As far as diplomacy went, it had not yielded much except for ending on a note as good as it began which wasn't at all a bad result considering how France's professional meetings with England normally went. But the Swedish dog answered to the name "Aster", and France had had enough dogs up through the centuries for it to be almost an instinct to crouch down to scratch its ears when they had circled back to the hotel with another three hours to pass before the first train to Paris.

"He takes well to strangers," he said, and felt a pang of something that wasn't quite like mere relief when Germany agreed and probably didn't realize that he was smiling.



.

"I could help you find a dog," Germany offered on a Saturday evening when the rain had only let up as France had been about to go home.

"Why?" France asked, looking up at him as he refrained from pulling Berlitz away from a puddle.

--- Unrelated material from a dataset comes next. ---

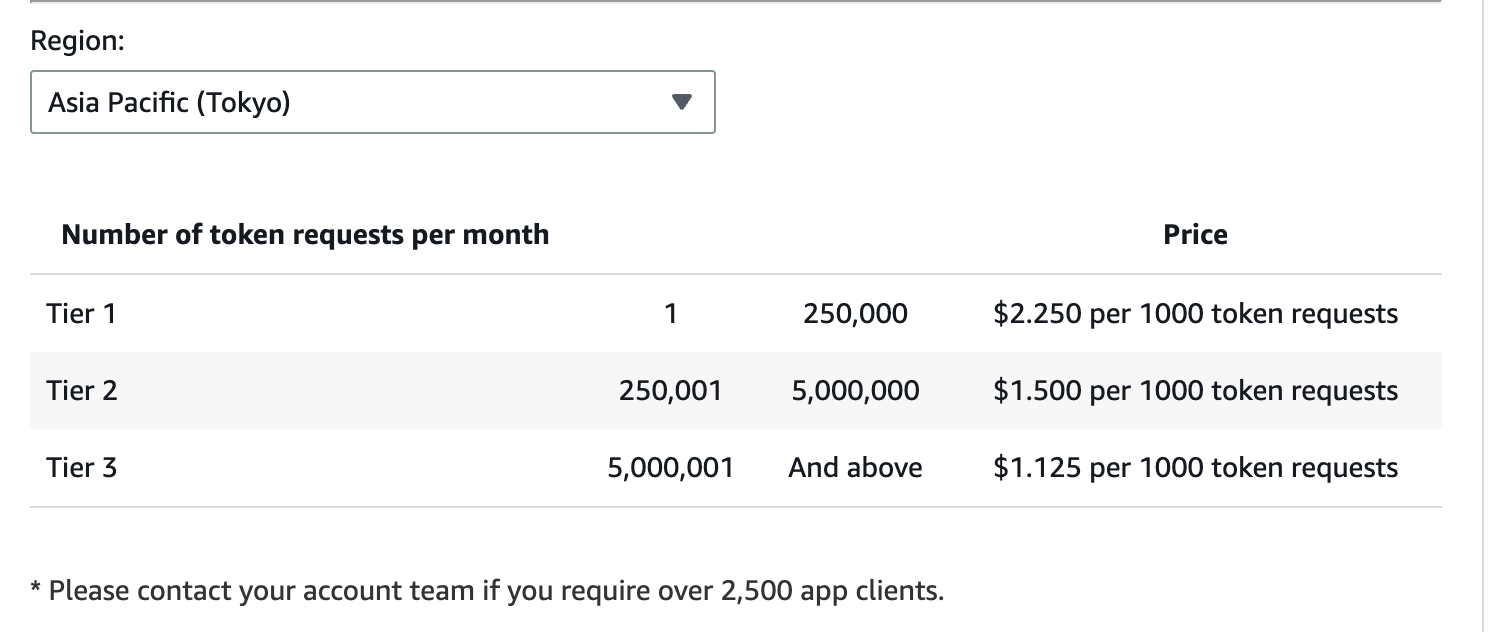
Task: Select the Tier 1 row label
Action: (x=81, y=314)
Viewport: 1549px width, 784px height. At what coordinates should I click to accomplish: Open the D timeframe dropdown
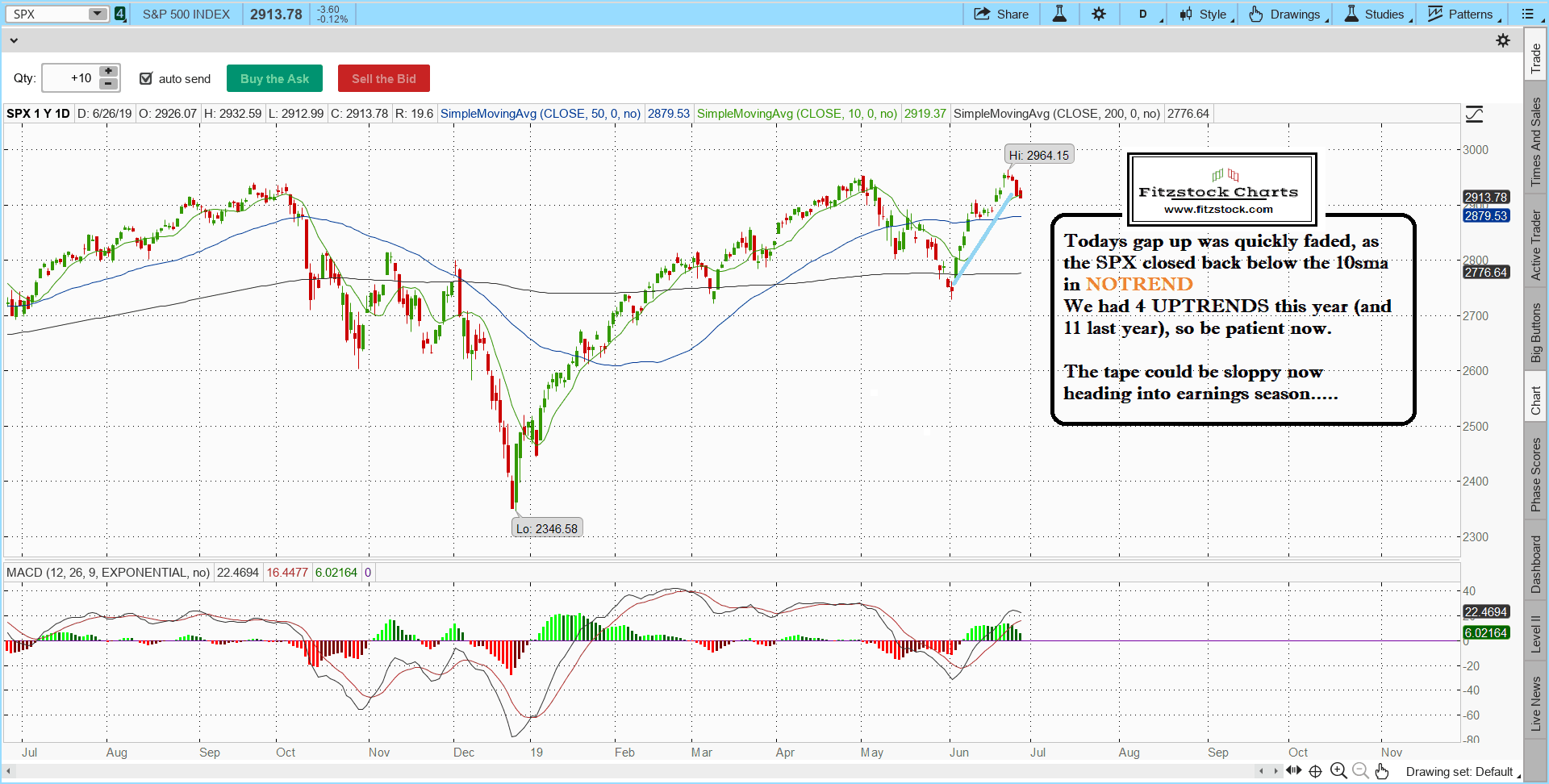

"You keep coming over to walk mine."

"It's easier than keeping my own," said France with a disinterested shrug, and the topic was left forgotten as he suggested they went somewhere for the dogs to run around for a bit. Germany spent twenty minutes throwing a chewed-up red frisbee, and France spent twenty minutes watching Germany smile as he praised his dogs and ruffled their fur when they brought him the disc.

It had never surprised him that Germany's dogs were exceptionally well diciplined, and the reason he liked them had not been the seemingly endless number of tricks that Germany had taught them - none, of course, of enough novelty to bring in money in street performances or otherwise be of use for anything else than drilling them. They were sweet dogs, well-behaved and properly groomed and always playing carefully, never fighting. But the reason he couldn't imagine having them replaced was of a rather more disconcerting nature.

Germany was still smiling as he walked over to where France waited and held onto the leashes, and France thought that Germany was terribly endearing when he forgot that he was supposed to be keeping up apperances.





.

It was nearly another year gone when he finally decided to take that for what it probably meant, and pulled Germany down to kiss him in the middle of a sentence as the dogs were yapping around their feet, leashes and paws all getting tangled up around their legs in the narrow space of Germany's entryway as Germany didn't pull away, but didn't exactly breathe either when France's toes started threatening to give in.

"Please don't make me spell this out to you," he admonished when Germany failed to respond in a satisfactory manner, "that's so terribly unromantic." But he had counted on that reaction, and used Germany's shoulder for leverage as he rose to press his mouth to Germany's one more time, closing his eyes and almost, almost managing to ignore the shuffling of muddy dogs against his dry-clean only trousers.

"They're going to dirty the carpet," Germany said when he pulled back this time, but the way his hands had somehow come to rest around France's waist did not move, and France knew that Germany wouldn't be Germany if he wasn't, above all, a pragmatist.

"I'll help pay for the cleaning," he said, and when they pulled apart the third time, the dogs had stopped fussing, Germany's hand was in his hair, and France showed him the mercy of pretending that he didn't see smile that Germany couldn't keep entirely at bay.